In fact, GMO crops are banned in 39 countries around the world, including 28 countries in Europe. Sadly, the US and Canadian governments still allow GMO crops and foods. So there’s a strong likelihood that North American maltodextrin is from GMO crops. To reduce your dog’s risk, choose only certified organic products.  
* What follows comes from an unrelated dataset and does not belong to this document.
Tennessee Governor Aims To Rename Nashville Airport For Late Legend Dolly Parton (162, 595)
RELATED: Why Your Dog Is Probably Eating GMO Food – And Shouldn’t

Less Maltodextrin Is More

Given these risks, it’s wise to eliminate maltodextrin whenever you can … especially in your dog’s probiotic supplements where they can harm his gut. Choose to feed whole fresh foods and avoid unnecessary ingredients. Your dog will be healthier and he’ll thank you for it!

References

Frye CW, VanDeventer GM, Dinallo GK, et al. The effects of a post-exercise carbohydrate and protein supplement on repeat performance, serum chemistry, insulin and glucagon in competitive weight-pulling dogsJ Nutr Sci. 2017;6:e27. Published 2017 Jun 5.

Hofman DL, van Buul VJ, Brouns FJ. Nutrition, Health, and Regulatory Aspects of Digestible MaltodextrinsCrit Rev Food Sci Nutr. 2016;56(12):2091-2100.

Hofman DL, van Buul VJ, Brouns FJ. Nutrition, Health, and Regulatory Aspects of Digestible MaltodextrinsCrit Rev Food Sci Nutr. 2016;56(12):2091-2100.

Nickerson KP, McDonald C (2012) Crohn’s Disease-Associated Adherent-Invasive Escherichia coli Adhesion Is Enhanced by Exposure to the Ubiquitous Dietary Polysaccharide Maltodextrin. PLoS ONE 7(12): e52132.